Search the entries for the word "computer" and report each line that has it.

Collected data
· · ·

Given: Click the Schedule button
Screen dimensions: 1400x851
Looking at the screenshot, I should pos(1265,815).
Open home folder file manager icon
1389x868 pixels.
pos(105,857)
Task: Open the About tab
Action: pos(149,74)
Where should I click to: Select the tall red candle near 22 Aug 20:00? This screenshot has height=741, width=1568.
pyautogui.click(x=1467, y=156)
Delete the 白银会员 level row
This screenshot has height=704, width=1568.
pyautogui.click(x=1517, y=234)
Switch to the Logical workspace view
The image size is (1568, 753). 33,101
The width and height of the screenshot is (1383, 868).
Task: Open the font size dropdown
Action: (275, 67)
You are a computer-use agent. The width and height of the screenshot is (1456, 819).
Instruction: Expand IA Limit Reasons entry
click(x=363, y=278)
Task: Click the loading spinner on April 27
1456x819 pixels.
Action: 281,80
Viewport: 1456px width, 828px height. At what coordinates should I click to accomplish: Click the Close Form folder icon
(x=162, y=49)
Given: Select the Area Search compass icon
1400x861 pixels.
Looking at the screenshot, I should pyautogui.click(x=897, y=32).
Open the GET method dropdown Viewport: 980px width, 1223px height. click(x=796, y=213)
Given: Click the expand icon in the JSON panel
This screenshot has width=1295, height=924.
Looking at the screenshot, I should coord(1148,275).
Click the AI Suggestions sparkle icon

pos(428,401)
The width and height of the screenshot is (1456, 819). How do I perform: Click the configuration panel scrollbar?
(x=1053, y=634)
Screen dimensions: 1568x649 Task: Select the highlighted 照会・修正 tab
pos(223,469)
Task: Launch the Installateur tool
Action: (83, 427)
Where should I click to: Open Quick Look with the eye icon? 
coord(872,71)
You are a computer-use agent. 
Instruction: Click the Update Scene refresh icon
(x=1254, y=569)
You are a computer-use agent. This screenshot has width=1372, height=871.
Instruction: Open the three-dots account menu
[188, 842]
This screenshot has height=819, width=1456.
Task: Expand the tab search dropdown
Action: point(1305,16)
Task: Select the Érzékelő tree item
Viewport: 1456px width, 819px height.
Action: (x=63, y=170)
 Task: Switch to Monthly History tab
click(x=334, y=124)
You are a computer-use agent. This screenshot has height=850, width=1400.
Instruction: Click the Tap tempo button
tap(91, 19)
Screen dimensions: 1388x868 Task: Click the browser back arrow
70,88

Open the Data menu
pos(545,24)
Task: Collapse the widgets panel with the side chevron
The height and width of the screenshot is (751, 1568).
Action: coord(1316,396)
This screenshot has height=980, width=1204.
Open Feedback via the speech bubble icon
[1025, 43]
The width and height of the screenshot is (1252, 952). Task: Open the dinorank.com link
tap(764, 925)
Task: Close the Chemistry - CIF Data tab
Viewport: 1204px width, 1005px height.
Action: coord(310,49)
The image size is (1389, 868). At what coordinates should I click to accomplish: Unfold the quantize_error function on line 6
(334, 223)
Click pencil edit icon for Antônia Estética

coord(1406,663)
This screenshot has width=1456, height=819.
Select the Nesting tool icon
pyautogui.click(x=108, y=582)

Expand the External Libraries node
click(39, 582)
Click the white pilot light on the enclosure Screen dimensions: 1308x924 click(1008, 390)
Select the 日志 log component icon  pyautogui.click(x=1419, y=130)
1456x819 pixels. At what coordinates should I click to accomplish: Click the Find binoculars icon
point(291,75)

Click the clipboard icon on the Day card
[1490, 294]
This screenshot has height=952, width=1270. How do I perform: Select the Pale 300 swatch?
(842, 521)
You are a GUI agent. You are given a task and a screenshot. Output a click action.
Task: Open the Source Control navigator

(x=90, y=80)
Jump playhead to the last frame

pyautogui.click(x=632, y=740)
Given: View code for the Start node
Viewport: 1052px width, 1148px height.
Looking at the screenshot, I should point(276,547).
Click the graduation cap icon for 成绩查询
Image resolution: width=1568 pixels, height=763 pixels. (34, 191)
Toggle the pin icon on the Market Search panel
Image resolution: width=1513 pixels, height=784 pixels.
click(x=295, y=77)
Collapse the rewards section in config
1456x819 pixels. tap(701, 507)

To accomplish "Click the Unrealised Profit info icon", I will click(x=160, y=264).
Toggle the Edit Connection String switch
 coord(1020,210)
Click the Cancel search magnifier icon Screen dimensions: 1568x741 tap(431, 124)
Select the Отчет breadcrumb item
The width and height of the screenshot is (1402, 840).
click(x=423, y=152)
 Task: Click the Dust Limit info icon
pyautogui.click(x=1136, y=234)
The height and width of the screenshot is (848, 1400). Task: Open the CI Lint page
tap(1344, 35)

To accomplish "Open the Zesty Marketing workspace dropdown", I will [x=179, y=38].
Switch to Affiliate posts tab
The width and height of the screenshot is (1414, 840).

· · ·

*OUTPUT FOR THIS TASK*
You are a computer-use agent. The width and height of the screenshot is (1456, 819).
You are a computer-use agent. 
You are a computer-use agent. This screenshot has width=1372, height=871.
You are a computer-use agent. This screenshot has height=850, width=1400.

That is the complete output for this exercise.